### Texto proporcionado
++++

QUÉ ESTABLECE LA DEMOCRACIA CRISTIANA
¿Qué es la
democracia cristiana? Es un régimen que establece la alianza de la política con
la moral, la cooperación mutua entre la Iglesia y el Estado, la armonía entre
los diferentes sectores sociales, la coexistencia del bien común y la libre
iniciativa privada, la conciliación de la autoridad estatal con los derechos de
la persona humana, la compatibilidad del patriotismo con la fraternidad
universal, y la síntesis de la justicia social con las libertades políticas.
Boletín del Partido Demócrata
Cristiano, Órgano oficial de la Junta Promotora de la Capital Federal, 31 de
octubre de 1955.
II. LA
COOPERACIÓN MUTUA ENTRE LA IGLESIA Y EL ESTADO
La separación de la política y de la moral
trajo por primera consecuencia, en el siglo XIX, la separación de la Iglesia y
el Estado. Los demócrata-cristianos de la Argentina, al propiciar la estrecha
alianza de la política con la moral, propugnan, igualmente, la unión de la Iglesia
con el Estado. Esa unión siempre ha existido en nuestra patria haciendo su
grandeza, dándole paz y prosperidad, y no trayendo jamás inconvenientes de
ninguna especie a ningún gobierno ni a ningún habitante de la República.
Felizmente, en nuestra tradición histórica
podemos ver unidas las glorias del cristianismo con las glorias patrióticas.
Nunca hubo, entre nosotros, persecuciones del Estado a la Iglesia, ni pretensiones
del clero a manejar la máquina gubernamental. El respeto que en la Argentina se
han profesado mutuamente Estado e Iglesia, sólo ha sido enturbiado por cortos
momentos.
Los demócrata-cristianos dejan aclarado que
esa unión no significa intromisión del clero en la política, ni intromisión de
las autoridades gubernamentales en materia eclesiástica.

++++

### Material mostrado
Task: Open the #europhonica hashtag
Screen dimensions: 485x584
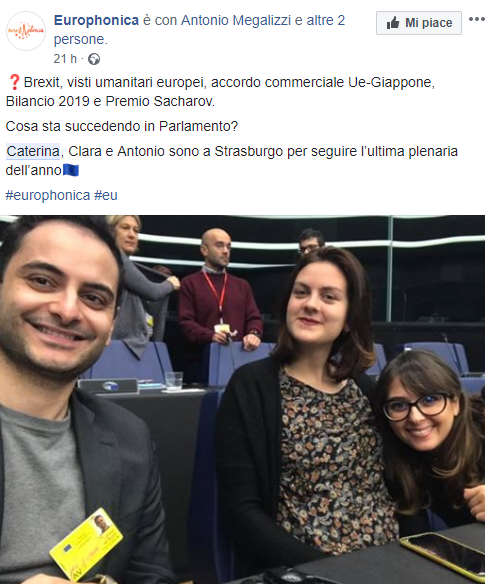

++++

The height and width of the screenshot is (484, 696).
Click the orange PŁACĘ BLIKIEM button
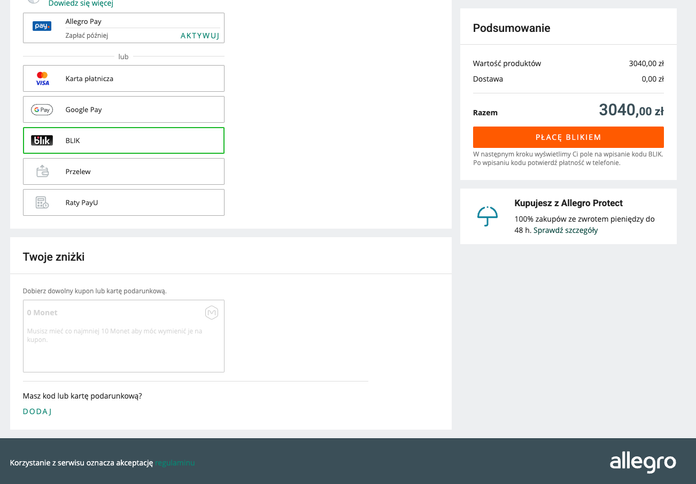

++++

Por favor, reproduce el texto sobre la democracia cristiana completo y sin ningún cambio. Las líneas no tienen relación con el texto sobre la democracia cristiana.

### La solución
QUÉ ESTABLECE LA DEMOCRACIA CRISTIANA
¿Qué es la
democracia cristiana? Es un régimen que establece la alianza de la política con
la moral, la cooperación mutua entre la Iglesia y el Estado, la armonía entre
los diferentes sectores sociales, la coexistencia del bien común y la libre
iniciativa privada, la conciliación de la autoridad estatal con los derechos de
la persona humana, la compatibilidad del patriotismo con la fraternidad
universal, y la síntesis de la justicia social con las libertades políticas.
Boletín del Partido Demócrata
Cristiano, Órgano oficial de la Junta Promotora de la Capital Federal, 31 de
octubre de 1955.
II. LA
COOPERACIÓN MUTUA ENTRE LA IGLESIA Y EL ESTADO
La separación de la política y de la moral
trajo por primera consecuencia, en el siglo XIX, la separación de la Iglesia y
el Estado. Los demócrata-cristianos de la Argentina, al propiciar la estrecha
alianza de la política con la moral, propugnan, igualmente, la unión de la Iglesia
con el Estado. Esa unión siempre ha existido en nuestra patria haciendo su
grandeza, dándole paz y prosperidad, y no trayendo jamás inconvenientes de
ninguna especie a ningún gobierno ni a ningún habitante de la República.
Felizmente, en nuestra tradición histórica
podemos ver unidas las glorias del cristianismo con las glorias patrióticas.
Nunca hubo, entre nosotros, persecuciones del Estado a la Iglesia, ni pretensiones
del clero a manejar la máquina gubernamental. El respeto que en la Argentina se
han profesado mutuamente Estado e Iglesia, sólo ha sido enturbiado por cortos
momentos.
Los demócrata-cristianos dejan aclarado que
esa unión no significa intromisión del clero en la política, ni intromisión de
las autoridades gubernamentales en materia eclesiástica.